Man is his/her memory. Deprived of the possibility of preserving own observations and experiences, we would not be able to associate events, form the personality characteristic only for us, or function socially. We owe remembering and associating to the extraordinary ability of the brain to plastic modeling of the structure of connections between neurons. Key role here is played by processes occurring in synapses, i.e. areas where numerous and branched neuronal processes (dendrites and axons) come into contact with other cells (mostly adjacent neurons). Communication disorders between the neurons are at the root of Parkinson’s or Alzheimer’s disease, and lead to addiction, depression, schizophrenia, autism or epilepsy.
Scientists from the Nencki Institute of Experimental Biology focused their attention on biological processes that occur between the extracellular matrix (the substance that surrounds neurons, containing many different proteins), and dendritic spines, small processes largely covering the dendrites. Contemporary research indicates that both learning and memorization are related to the number, size and shape of dendritic spines.

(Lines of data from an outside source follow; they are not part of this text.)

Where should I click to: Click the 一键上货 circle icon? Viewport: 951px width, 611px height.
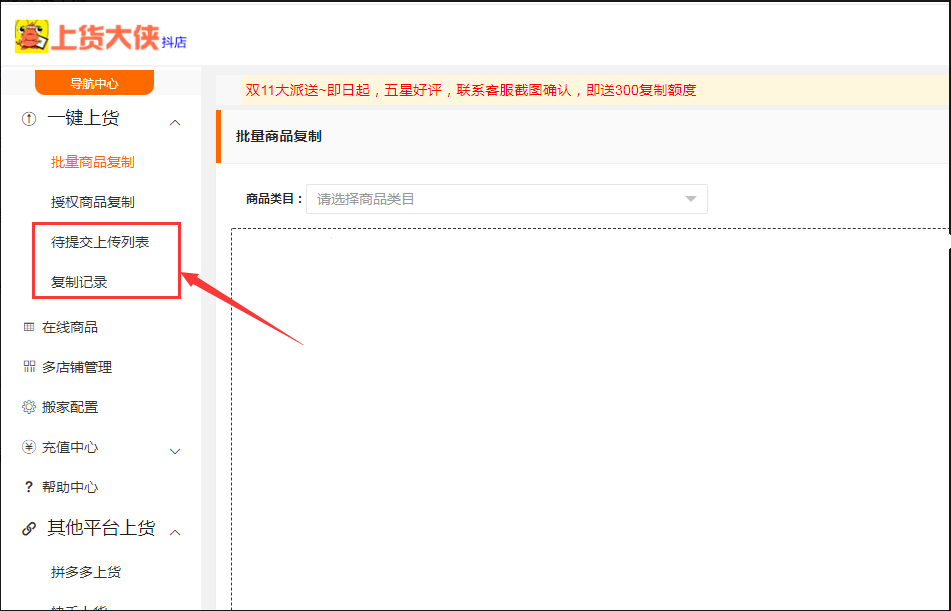(x=29, y=119)
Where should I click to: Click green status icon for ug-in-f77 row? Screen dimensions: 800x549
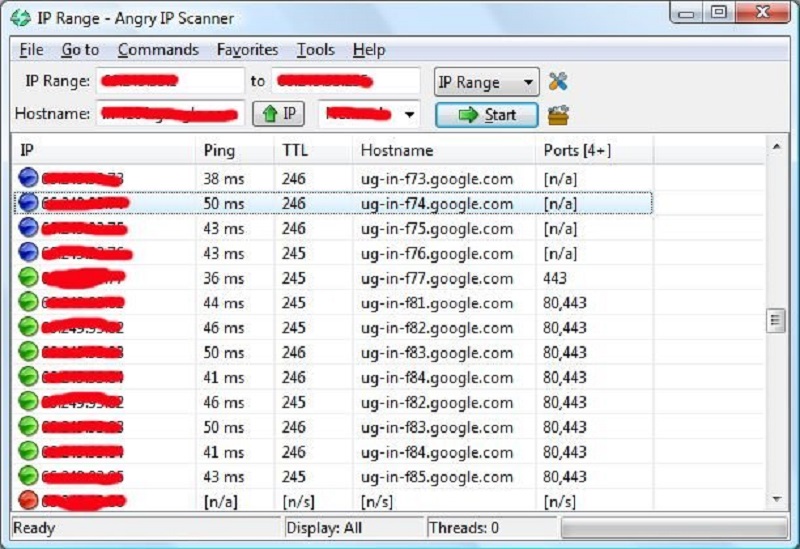(29, 278)
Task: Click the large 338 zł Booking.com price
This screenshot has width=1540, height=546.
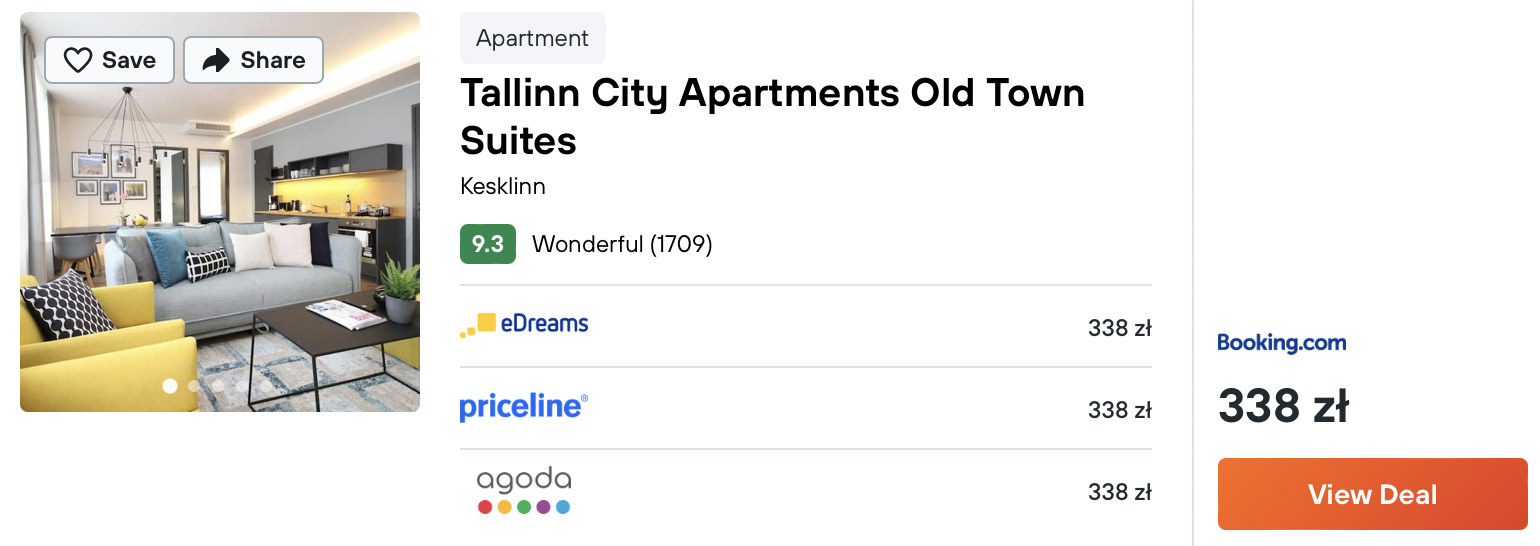Action: point(1284,407)
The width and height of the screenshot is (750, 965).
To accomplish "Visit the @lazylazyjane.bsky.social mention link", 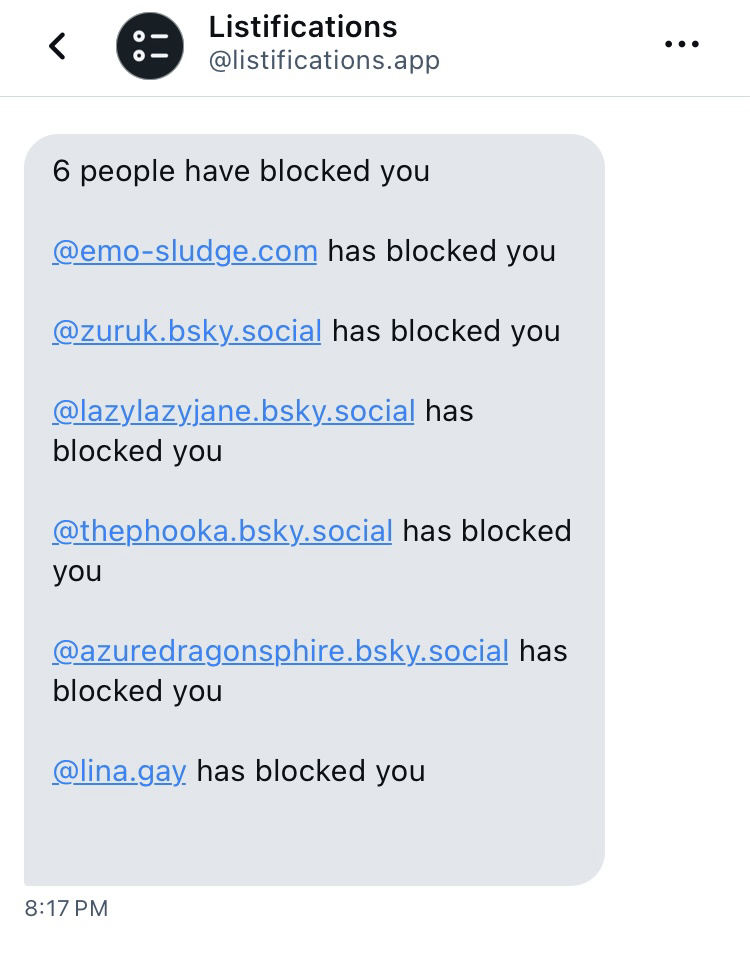I will [233, 411].
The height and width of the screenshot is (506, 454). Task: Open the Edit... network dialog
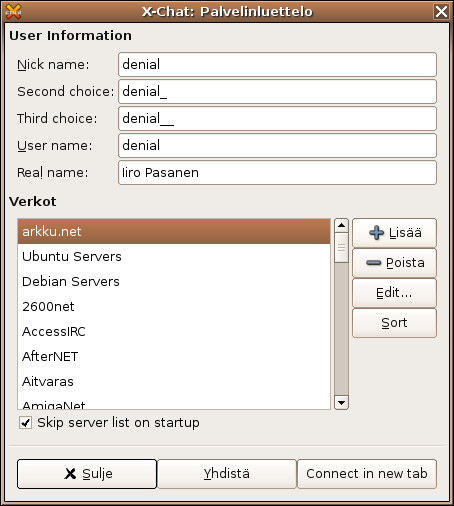[394, 293]
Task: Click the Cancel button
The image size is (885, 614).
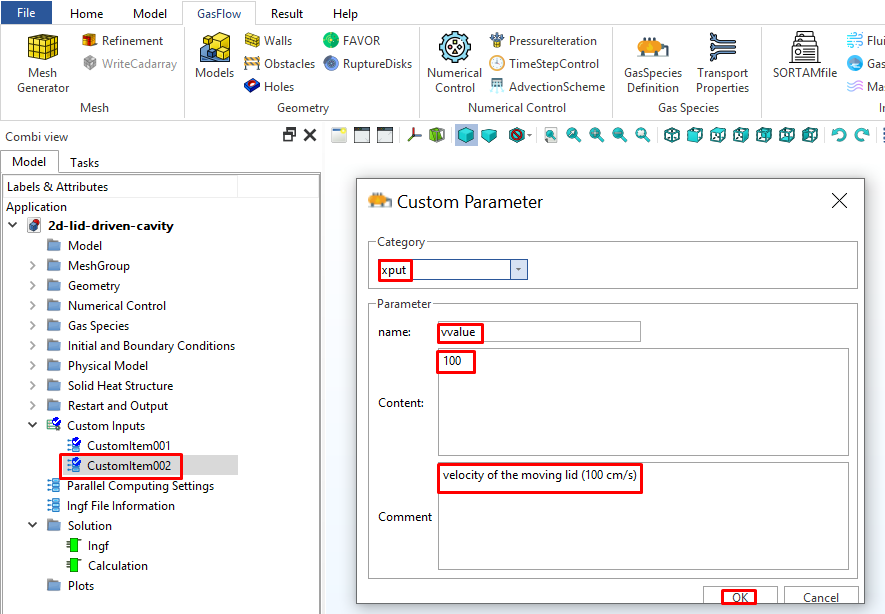Action: coord(820,597)
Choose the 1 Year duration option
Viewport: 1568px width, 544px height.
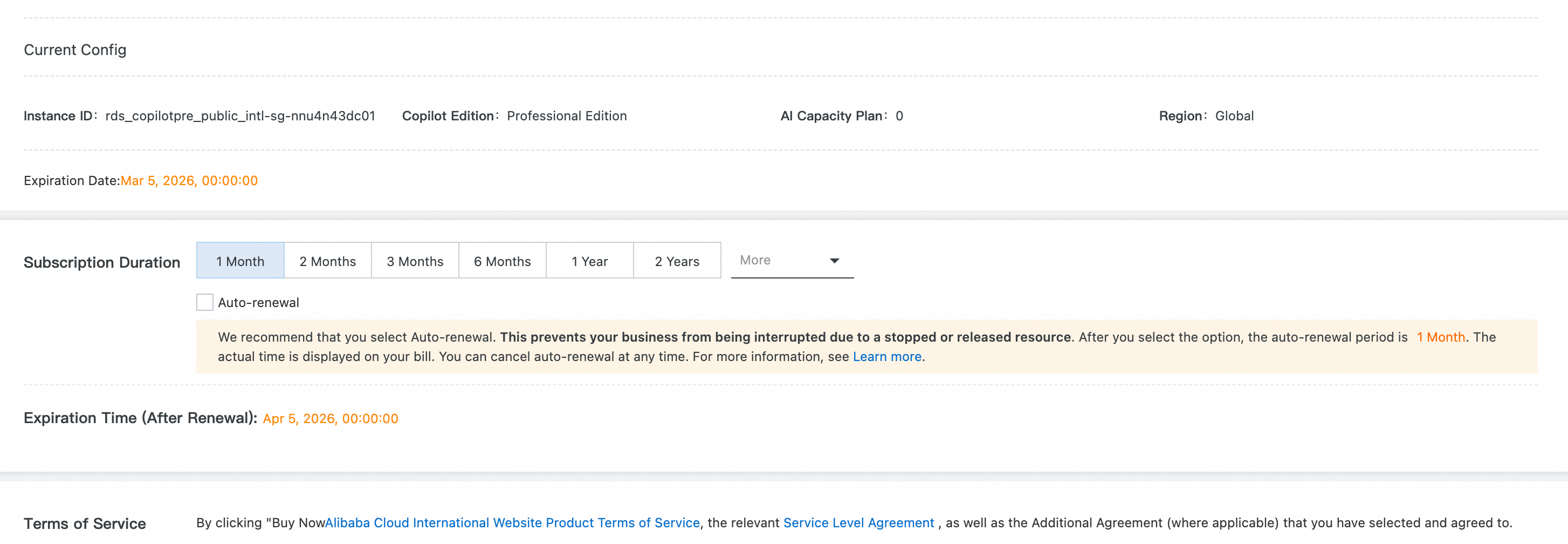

“The larger the spine, the more different types of receptors that capture some of the chemical compounds from the environment can be found there. These compounds are secreted by the adjacent neuron to the extracellular matrix in the synaptic cleft and participate in the signal transmission. Our group was interested in the processes occurring with the participation of one of the types of serotonin receptors, i.e. the 5-HT7R receptor. Many antipsychotic or antidepressant substances interact directly with this receptor. Furthermore, it has recently been discovered that the pharmacological blocking of this receptor has antidepressant effects,” explains PhD Monika Bijata (Nencki Institute), for whom the issues discussed were the basis for her doctoral dissertation.
The research conducted, on the Polish side funded by the HARMONIA grant of the National Science Centre and by the TANGO grant of the National Center for Research and Development, allowed to determine that when the neurotransmitter activates the 5-HT7R receptor, the extracellular matrix is re-modeled. For the first time it was demonstrated that the 5-HT7R receptor forms CD44 protein complexes and that the CD44 can be cleaved by the enzyme secreted by the stimulated receptor: the MMP9 metalloprotease. As a result of cutting, another protein, i.e. Cdc42, is activated. It is the one which, through the effect on the actin cytoskeleton, contributes to the growth of dendritic spine. It has also been proven that the spines enlarged as a result of the operation of the described signaling pathways, are indeed functional.
“Now, when we already know the signaling pathways associated with the 5-HT7R receptor activity, it will be easier for us to select molecular targets for new, potentially more effective antidepressant therapies. We can try to block the MMP9 enzyme activity, reduce the CD44 protein cleavage or specifically affect another part of the path,” says PhD. Bijata.
“We gained the knowledge about the chemical changes in the extracellular matrix that occur during the activation of the 5-HT7R receptor, while exploring the neurons. However, it can also be used in relation to some other types of cells, such as cancer cells. This is the way to another therapies, for example, preventing cancers,” complements prof. Wlodarczyk.
The experimental part relating to the experiments conducted on animals deprived of the 5-HT7R receptor was performed by PhD Bijata during her scientific internship at the Prof. Evgeni Ponimaskin laboratory from the Hannover Medical School.